Stephan Hoffmann ist in der lusophonen Welt zu Hause. Salvador (Bahia) und Rio de Janeiro, wo er als Leiter der Sprachabteilung wirkte, waren Stationen in Brasilien, heute ist er in dieser Funktion am Goethe-Institut Lissabon tätig. Er lernte in Rio damals den neuen, heutigen Sitz in seiner Anfangszeit kennen. Und ging auch sowohl innerhalb des Instituts mit neuen Formen als auch außerhalb des Instituts mit neuen Partnern neue Wege bei der Verbreitung der deutschen Sprache.
Herr Hoffmann, wie ist bei Ihnen der Kontakt zum Goethe-Institut Rio de Janeiro entstanden?

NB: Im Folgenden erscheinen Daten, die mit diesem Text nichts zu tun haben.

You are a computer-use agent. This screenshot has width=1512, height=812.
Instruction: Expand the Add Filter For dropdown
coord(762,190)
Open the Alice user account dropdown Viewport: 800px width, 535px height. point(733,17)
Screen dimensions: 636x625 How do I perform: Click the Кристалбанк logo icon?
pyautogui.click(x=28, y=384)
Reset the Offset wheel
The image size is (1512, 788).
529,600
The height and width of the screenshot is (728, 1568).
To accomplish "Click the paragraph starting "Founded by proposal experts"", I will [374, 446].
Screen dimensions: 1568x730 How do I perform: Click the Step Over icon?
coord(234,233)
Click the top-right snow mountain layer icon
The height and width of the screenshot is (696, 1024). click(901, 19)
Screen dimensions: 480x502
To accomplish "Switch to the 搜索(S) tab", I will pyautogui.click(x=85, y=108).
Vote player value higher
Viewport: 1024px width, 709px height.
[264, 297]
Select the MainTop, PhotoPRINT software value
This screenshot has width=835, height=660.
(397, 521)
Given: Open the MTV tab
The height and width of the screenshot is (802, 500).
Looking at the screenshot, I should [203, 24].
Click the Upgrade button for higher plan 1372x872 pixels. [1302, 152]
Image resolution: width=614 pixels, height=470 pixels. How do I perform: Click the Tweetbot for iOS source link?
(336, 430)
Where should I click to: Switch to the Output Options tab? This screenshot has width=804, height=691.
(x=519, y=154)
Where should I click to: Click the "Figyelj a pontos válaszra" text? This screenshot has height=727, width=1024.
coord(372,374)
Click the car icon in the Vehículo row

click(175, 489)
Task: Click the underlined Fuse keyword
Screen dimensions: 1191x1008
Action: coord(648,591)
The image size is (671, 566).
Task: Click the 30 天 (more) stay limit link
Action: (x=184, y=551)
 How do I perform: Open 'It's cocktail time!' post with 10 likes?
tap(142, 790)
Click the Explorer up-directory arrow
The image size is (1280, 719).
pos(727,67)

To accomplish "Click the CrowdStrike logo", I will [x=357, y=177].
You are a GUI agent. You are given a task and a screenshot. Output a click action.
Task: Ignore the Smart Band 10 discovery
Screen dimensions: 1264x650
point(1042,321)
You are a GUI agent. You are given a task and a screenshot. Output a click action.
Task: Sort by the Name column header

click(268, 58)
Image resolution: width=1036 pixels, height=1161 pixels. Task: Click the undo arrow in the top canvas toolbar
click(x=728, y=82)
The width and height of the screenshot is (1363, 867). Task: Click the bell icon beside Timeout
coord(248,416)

Ich hatte schon in der Zentrale in München gearbeitet und dort den ersten Kontakt mit dem Goethe-Institut Rio gehabt. Die Kollegen in Rio habe ich kennengelernt, als ich in Salvador/Bahia tätig und zu einer Konferenz in Rio war. Da war das Goethe-Institut noch in dem vorherigen Gebäude an der Av. Rio Branco untergebracht. Aber ein Kollege, mein Vorgänger Hagen Schulz, hat mir gezeigt, wohin es umziehen wird. Das ist der heutige Sitz.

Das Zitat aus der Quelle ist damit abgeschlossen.